▶ Excerpt provided:

++++++++++++++++++++

This is a complex redrawing of group boundaries that represents a significant shift in the substance of the Irish category for Protestant evangelicals. It is now not automatically 'other'. This demonstrates the importance of the religious content of Protestant identity, in particular its ability to reconstruct in response to changing power relations, and to cross previously rather fixed national boundaries. Indeed, the religious content of ethnic identities may cause them to operate in a different way than secular ethnic identities (Mitchell 2006). Religion offers the ability to make universal claims, to confer divine interpretations on political change and offers reassurances that the believer's shifting emphases are justified. For religiously devout nationals, transcendent religious concerns are capable of trumping earthly ethno-national concerns if and when the situation demands.

++++++++++++++++++++

▶ Data in this exercise:
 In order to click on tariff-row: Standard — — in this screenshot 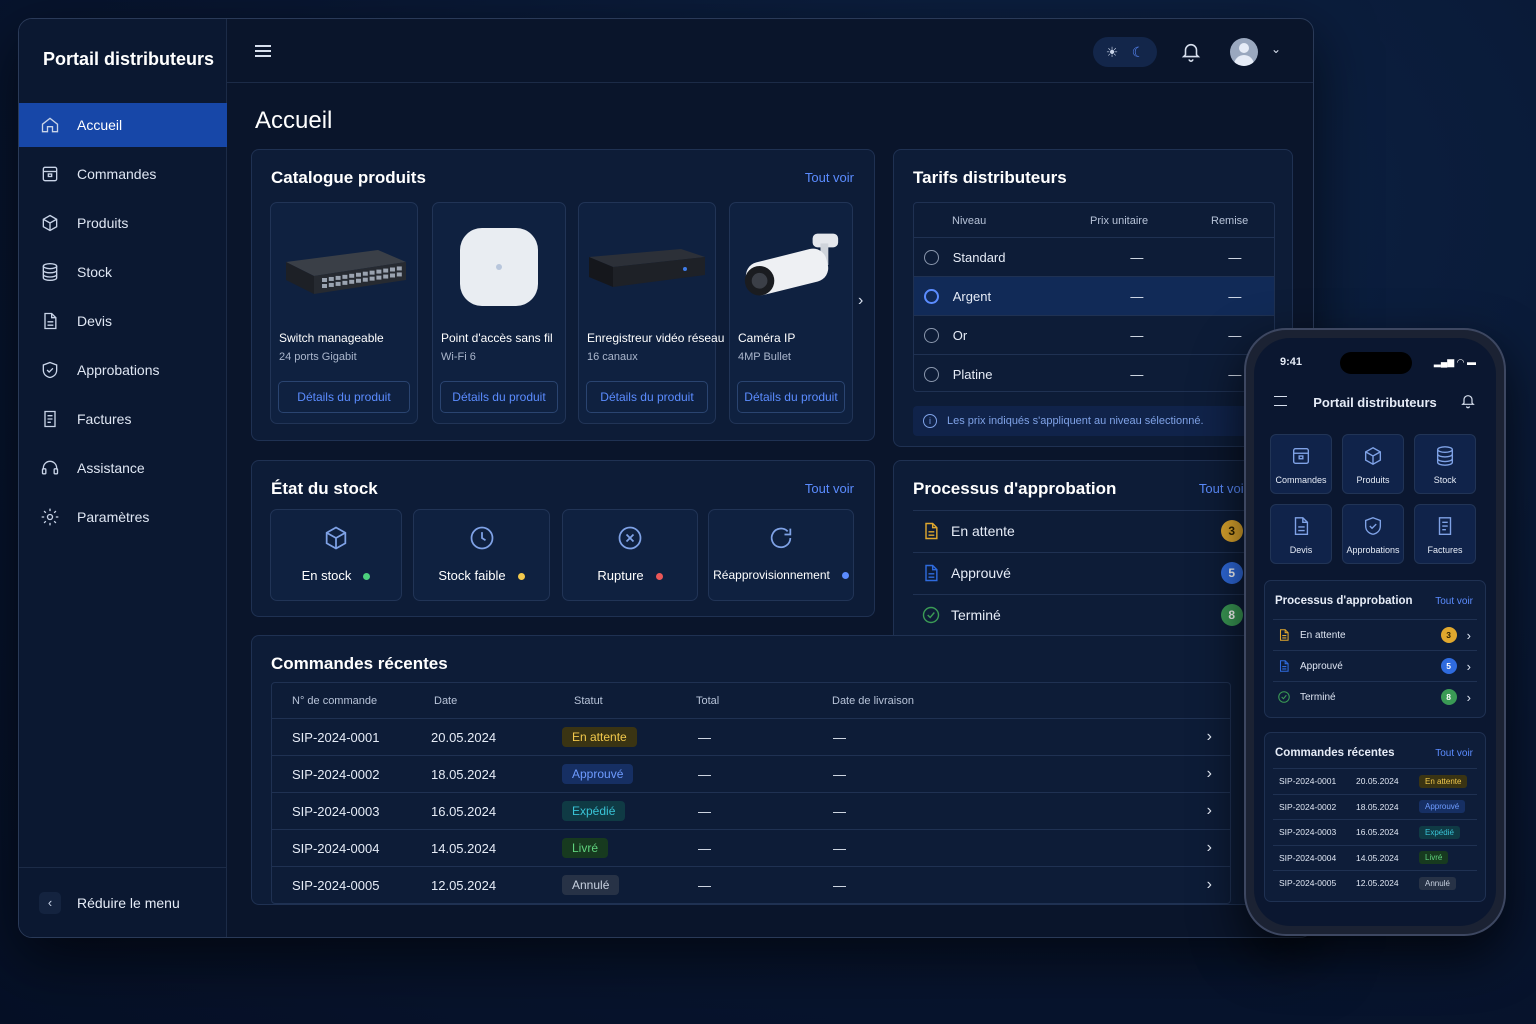, I will do `click(1094, 256)`.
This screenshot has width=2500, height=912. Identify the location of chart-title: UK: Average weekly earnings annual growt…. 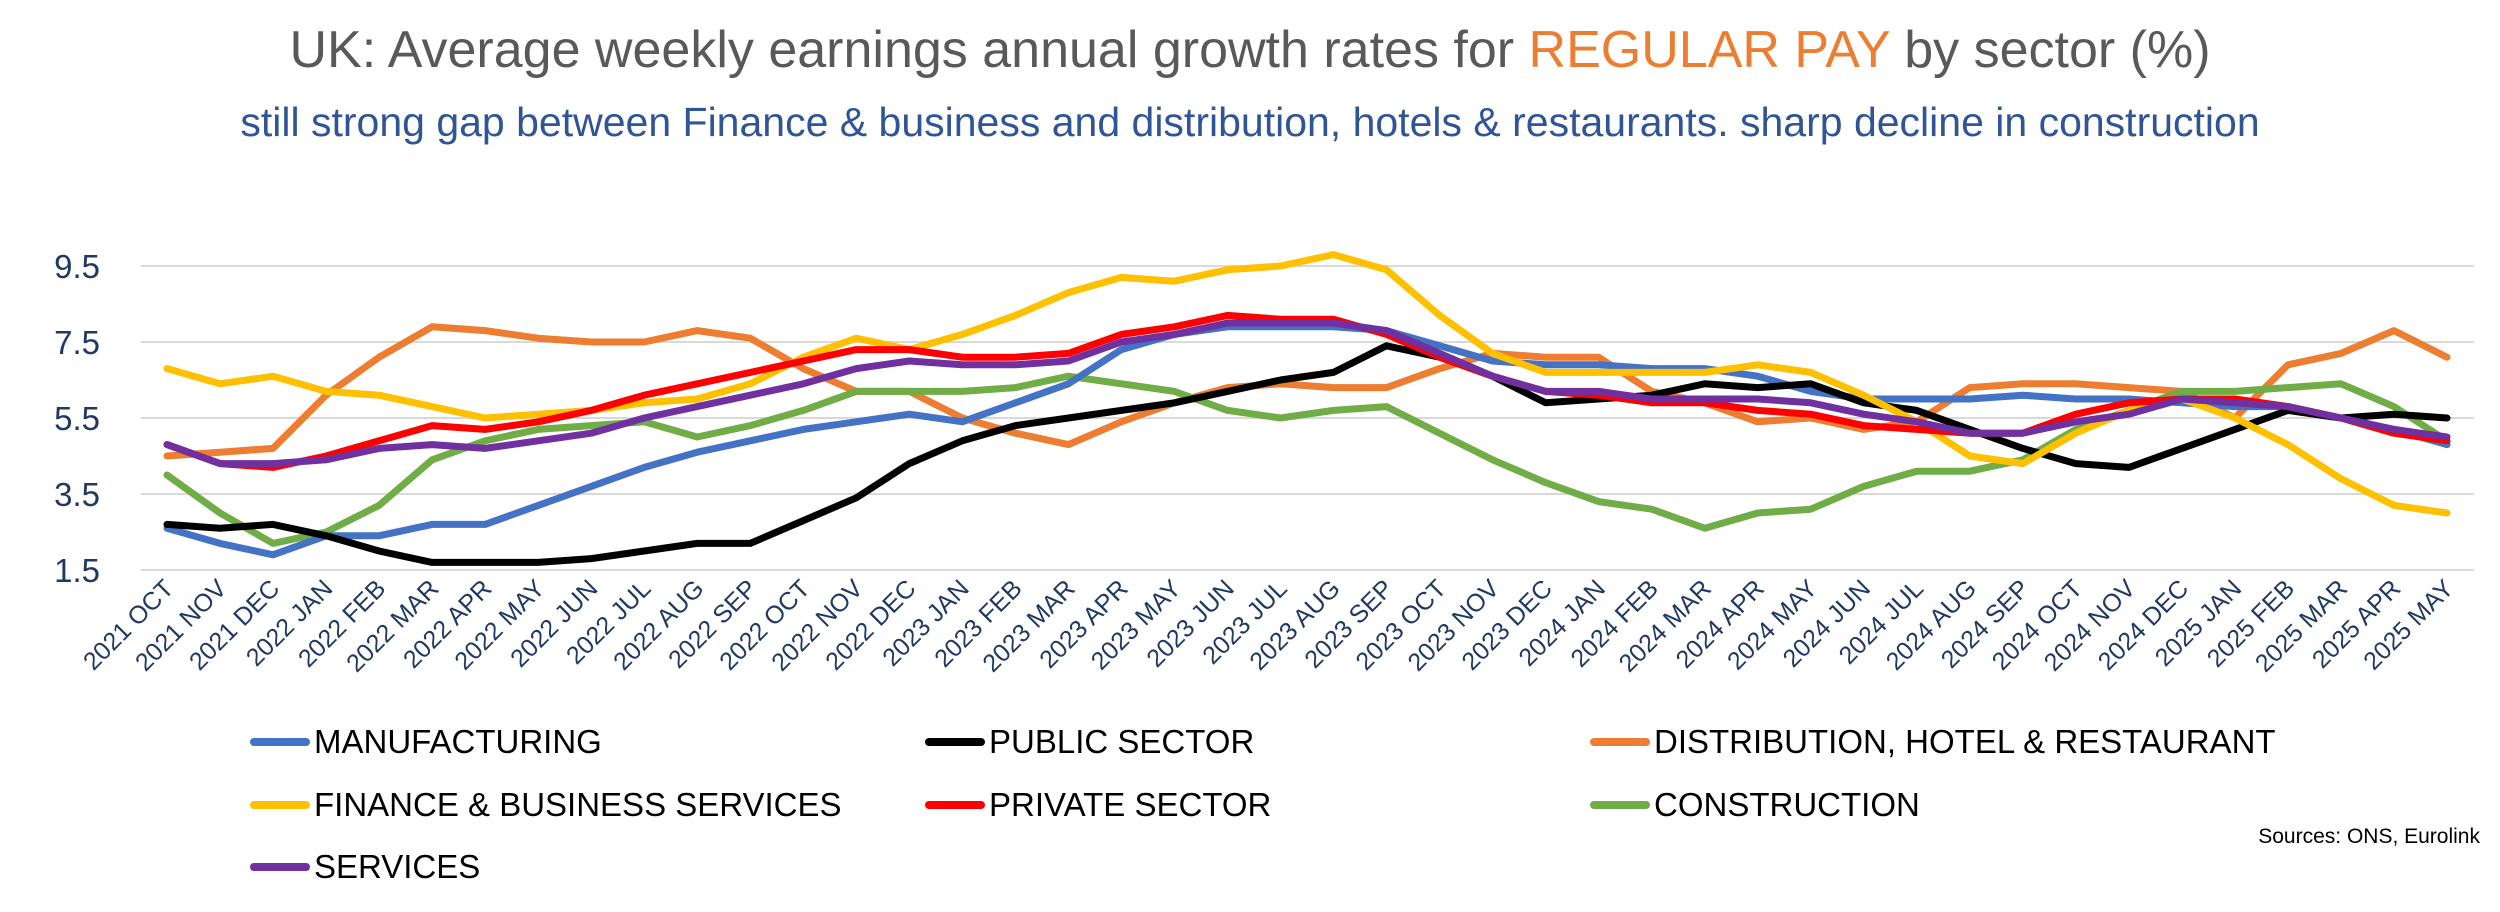
(1250, 50).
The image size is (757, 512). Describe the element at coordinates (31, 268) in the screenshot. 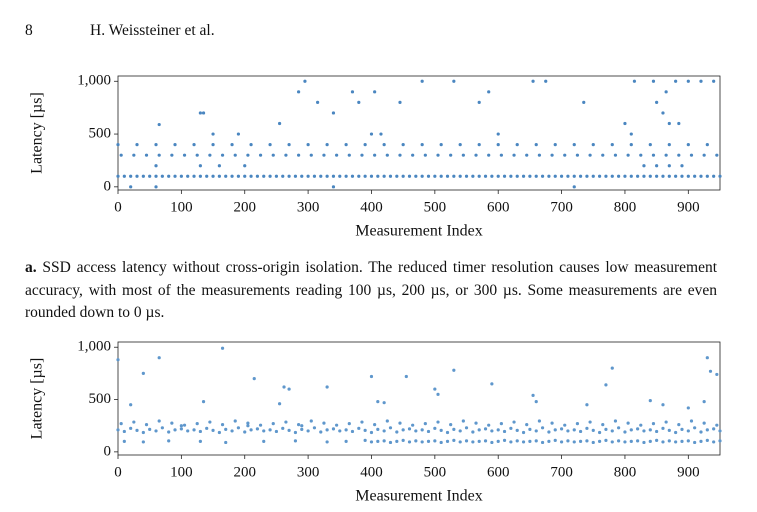

I see `caption-label: a.` at that location.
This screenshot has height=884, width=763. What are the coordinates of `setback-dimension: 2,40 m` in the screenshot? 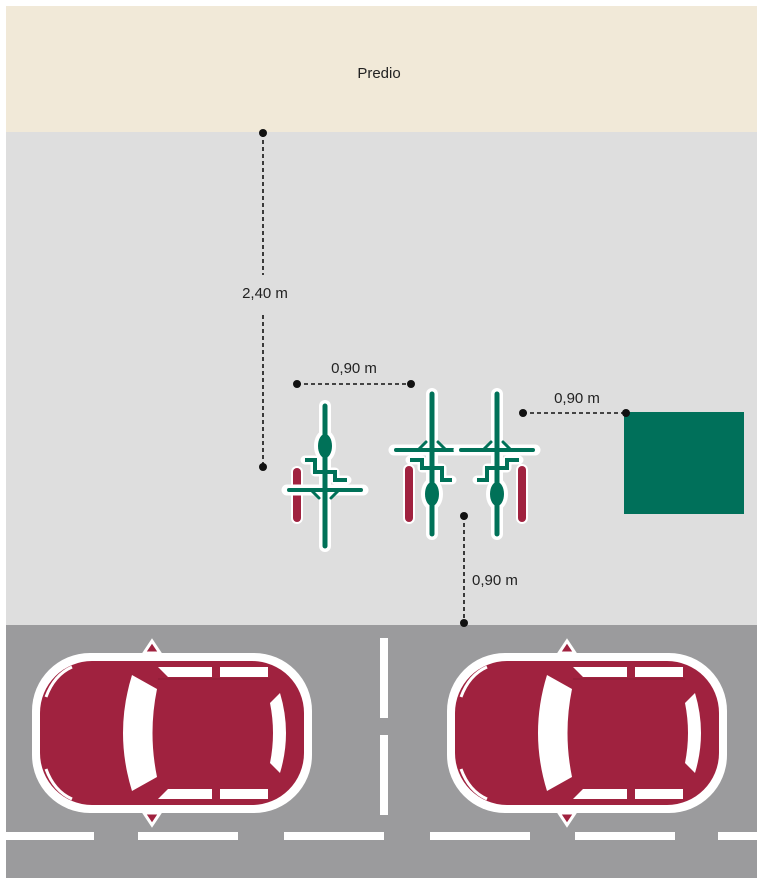 It's located at (265, 300).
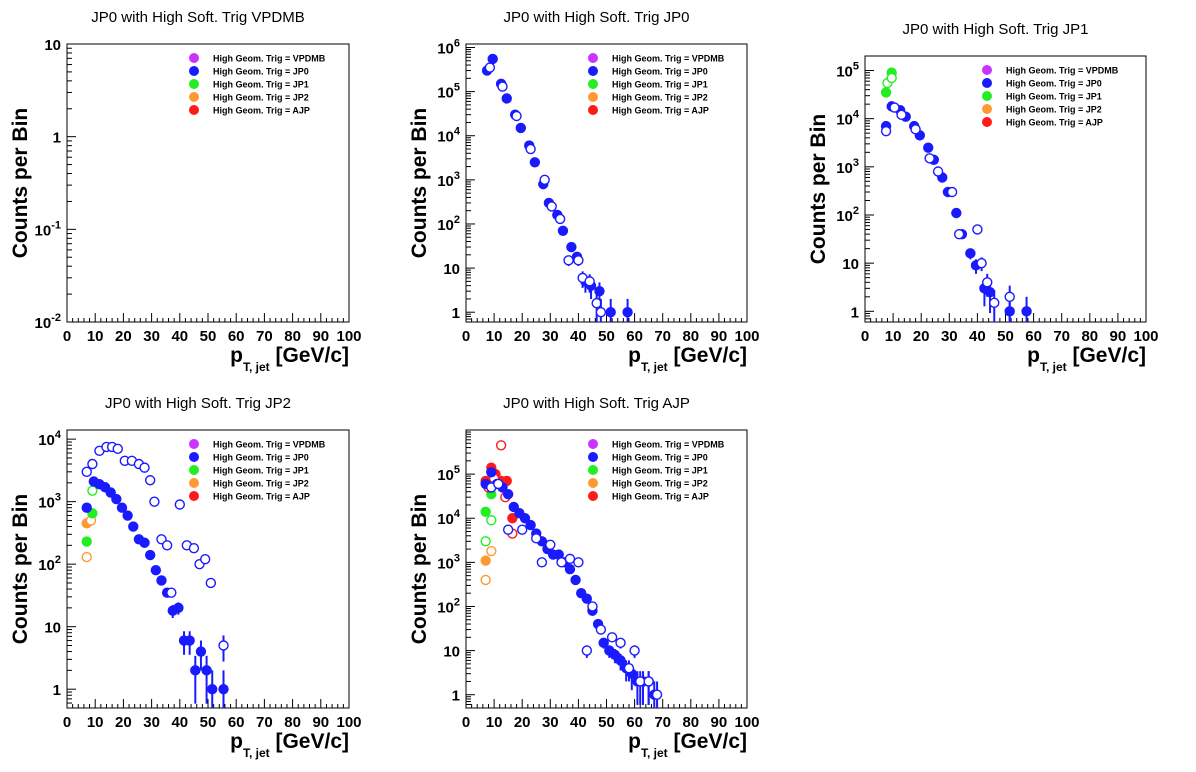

++++++++++++++++++++

▶ Required work:
a - According to the passage on Protestant evangelical identity, religion offers the ability to make what kind of claims?
b - In the records, transcribe the lines from the line with "The image size" up to and including the line with "at that location.". Leave out the pictures.
The passage and the records were taken from unrelated sources.

▶ Solutions to the exercise:
a - Universal claims.

b -
The image size is (757, 512). Describe the element at coordinates (31, 268) in the screenshot. 

I see `caption-label: a.` at that location.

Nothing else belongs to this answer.